DIRECTION ▸ Arrange the material from the line with "Toggle green minus square on H1 chart" to the line with "point(1512,261)" as a two-column CSV headed action and coordinates. Give one row for each thing asked, with its wording and its answer each in a single quoted field, turn line breaks into spaces, and leave the pictures out.

MATERIALS PROVIDED ▸
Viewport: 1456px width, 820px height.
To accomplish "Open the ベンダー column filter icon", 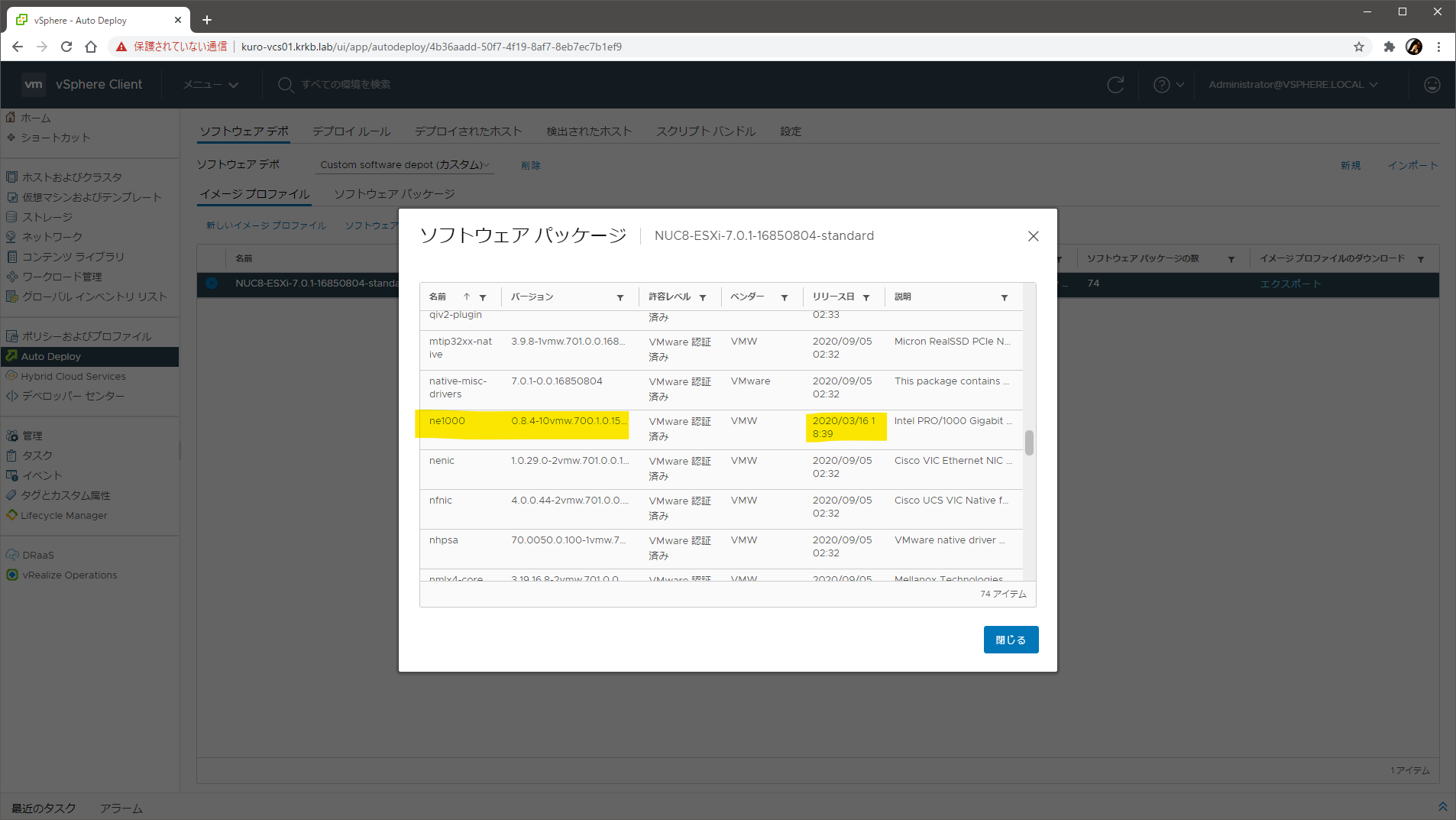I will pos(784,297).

* * *

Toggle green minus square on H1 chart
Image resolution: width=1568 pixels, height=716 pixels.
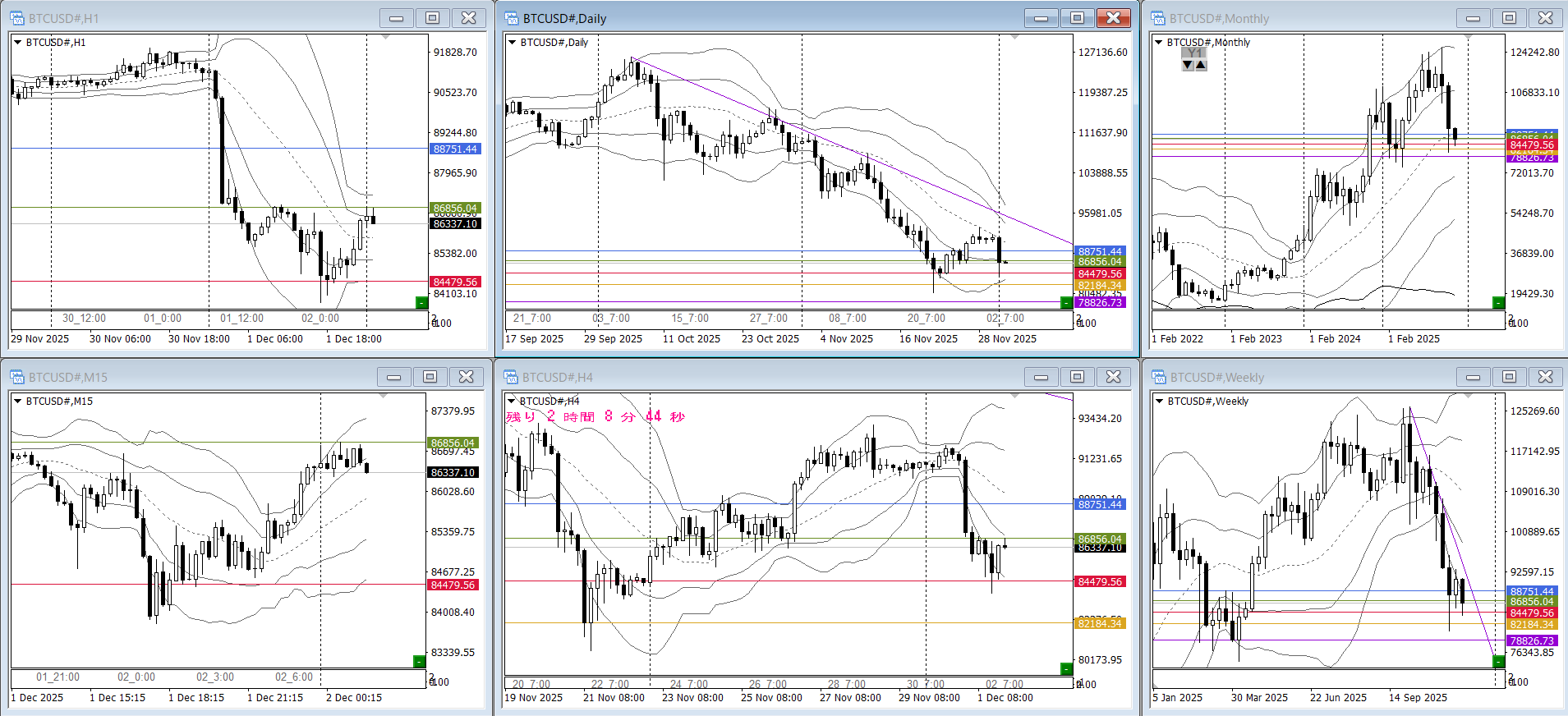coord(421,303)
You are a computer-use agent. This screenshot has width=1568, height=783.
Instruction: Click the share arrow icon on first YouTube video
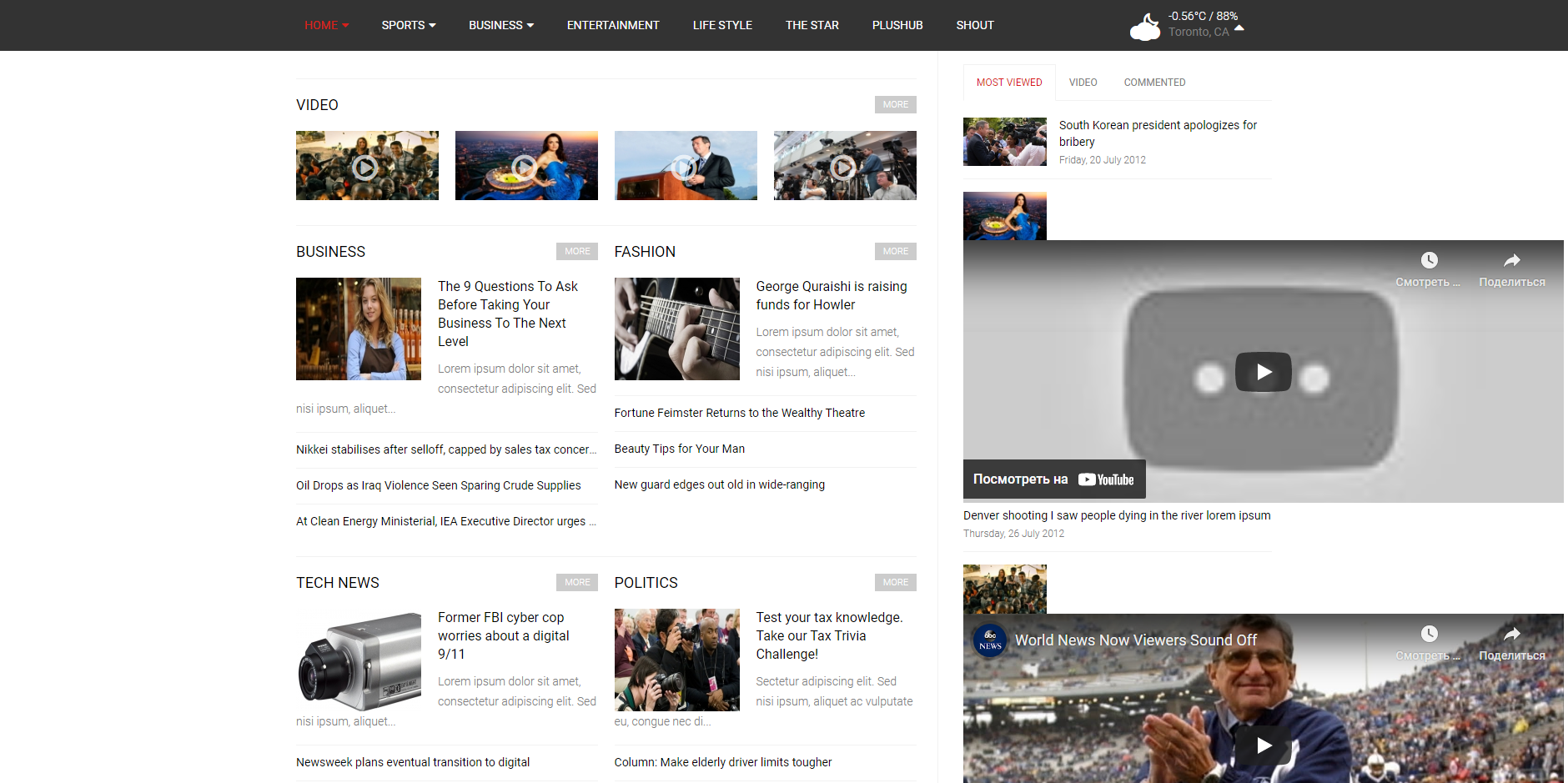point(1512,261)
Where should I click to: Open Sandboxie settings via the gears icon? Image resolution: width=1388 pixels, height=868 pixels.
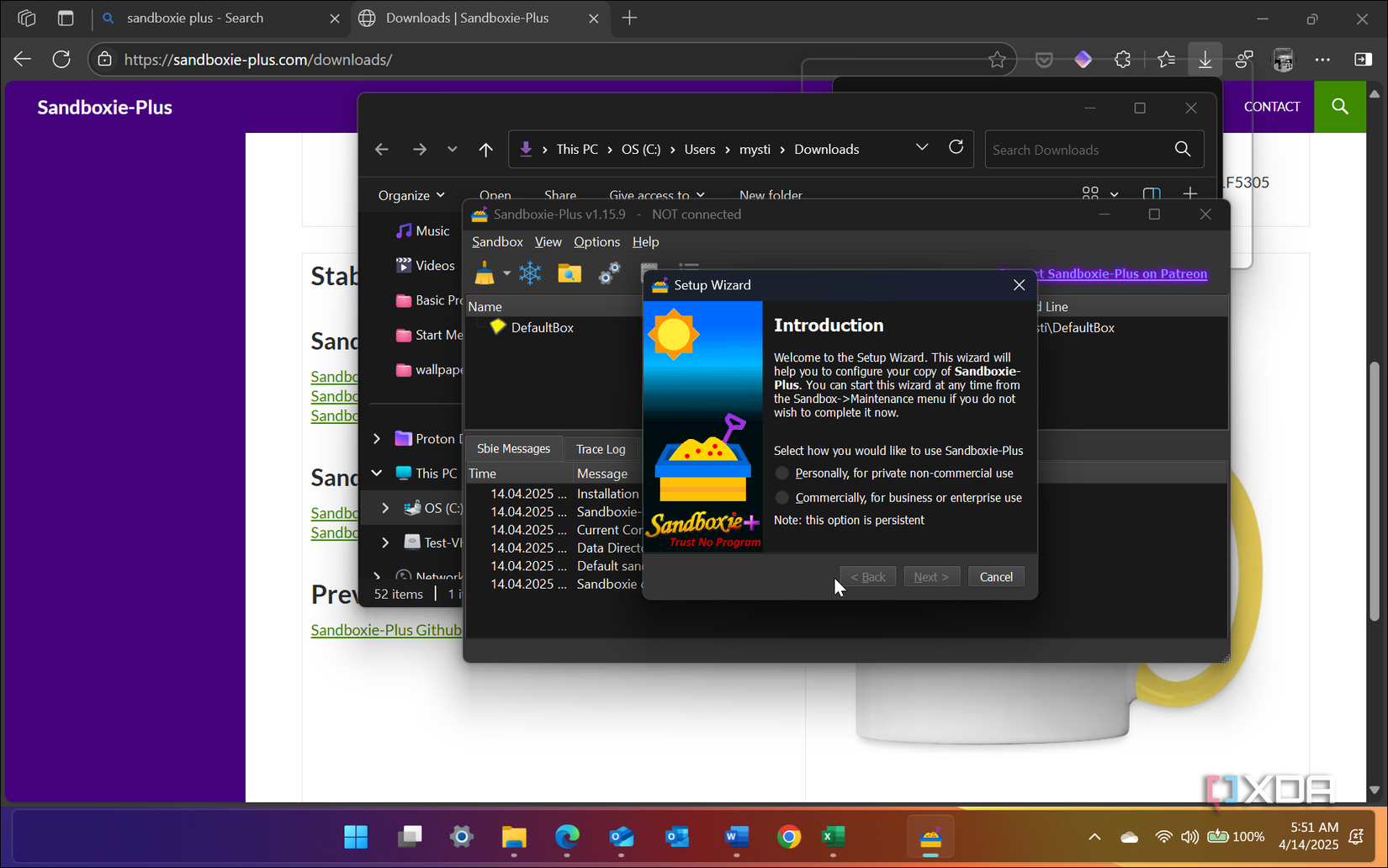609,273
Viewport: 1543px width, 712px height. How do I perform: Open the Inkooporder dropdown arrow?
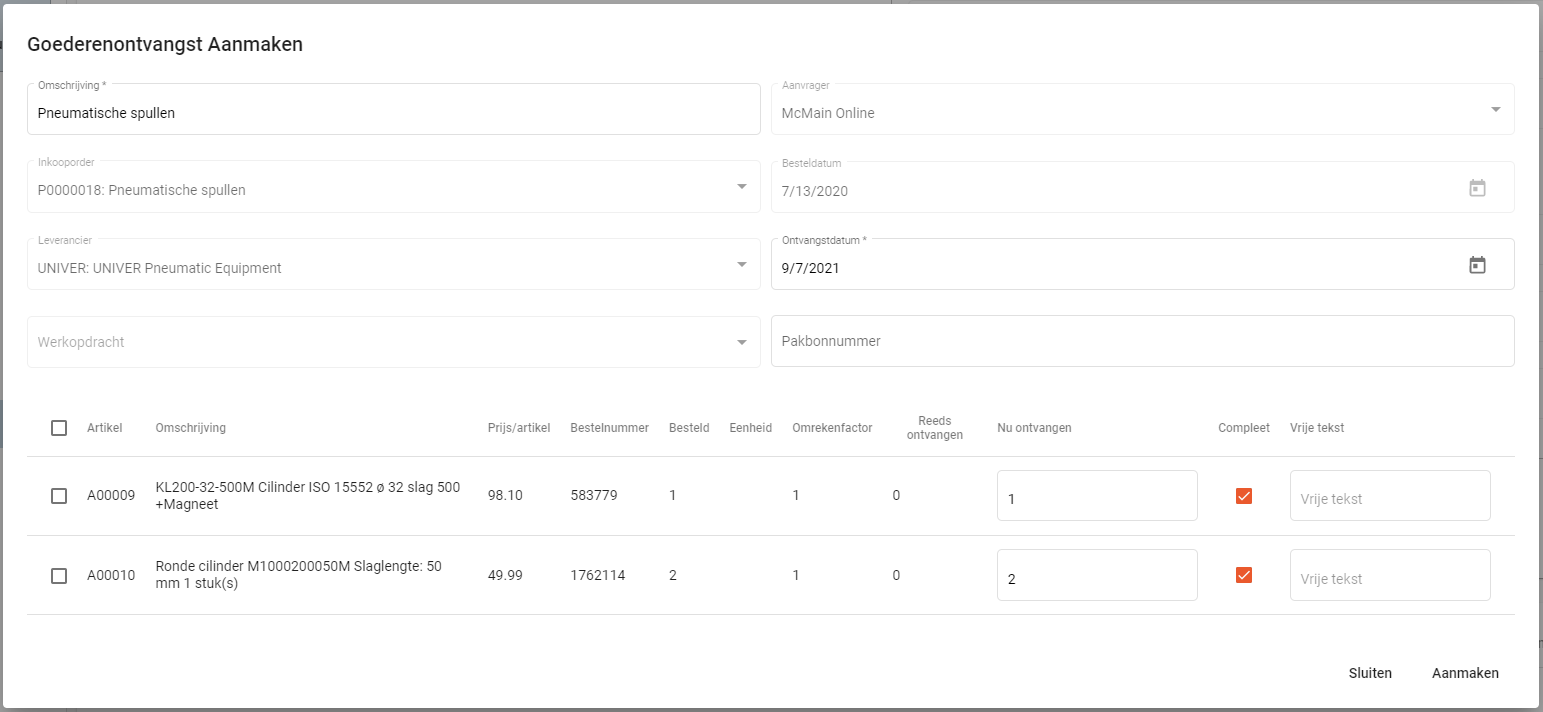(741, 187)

--

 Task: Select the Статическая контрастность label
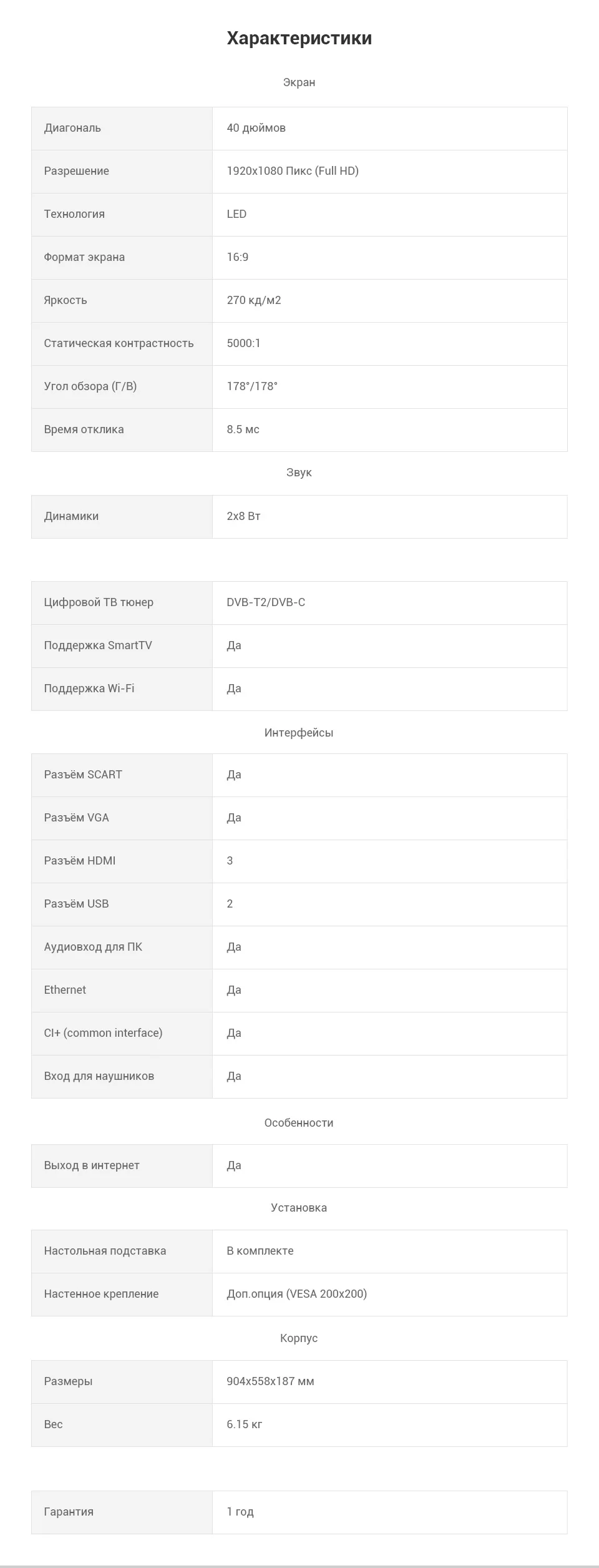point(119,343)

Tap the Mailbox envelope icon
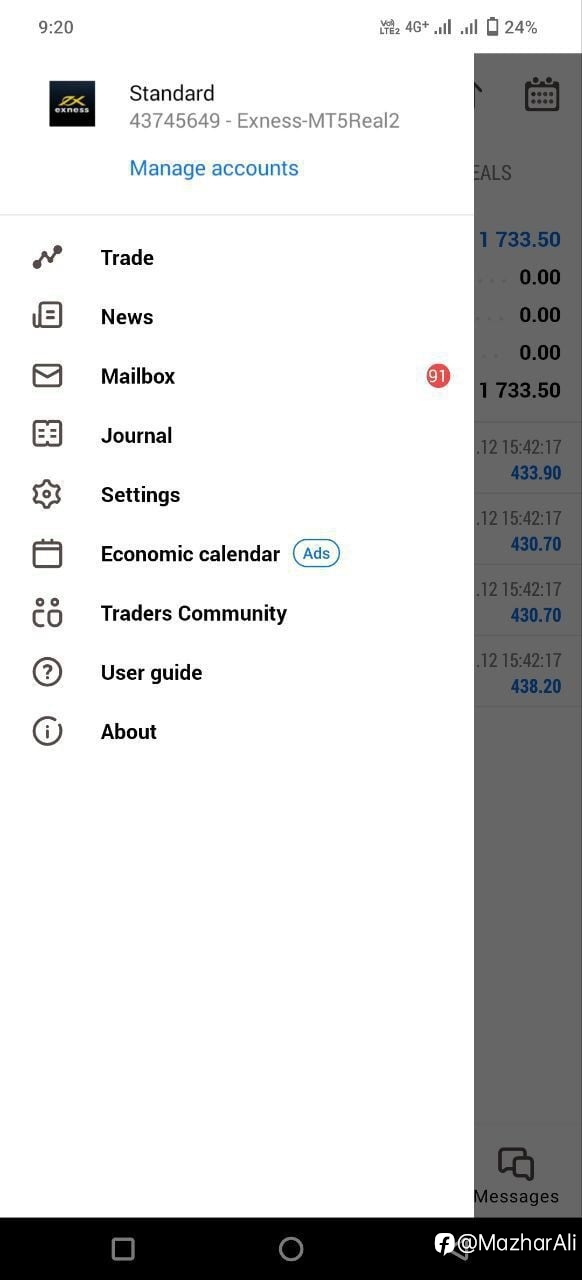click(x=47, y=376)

TASK ANSWER ▸
action,coordinates
"Toggle green minus square on H1 chart Image resolution: width=1568 pixels, height=716 pixels.","coord(421,303)"
"You are a computer-use agent. This screenshot has width=1568, height=783. Instruction: Click the share arrow icon on first YouTube video","point(1512,261)"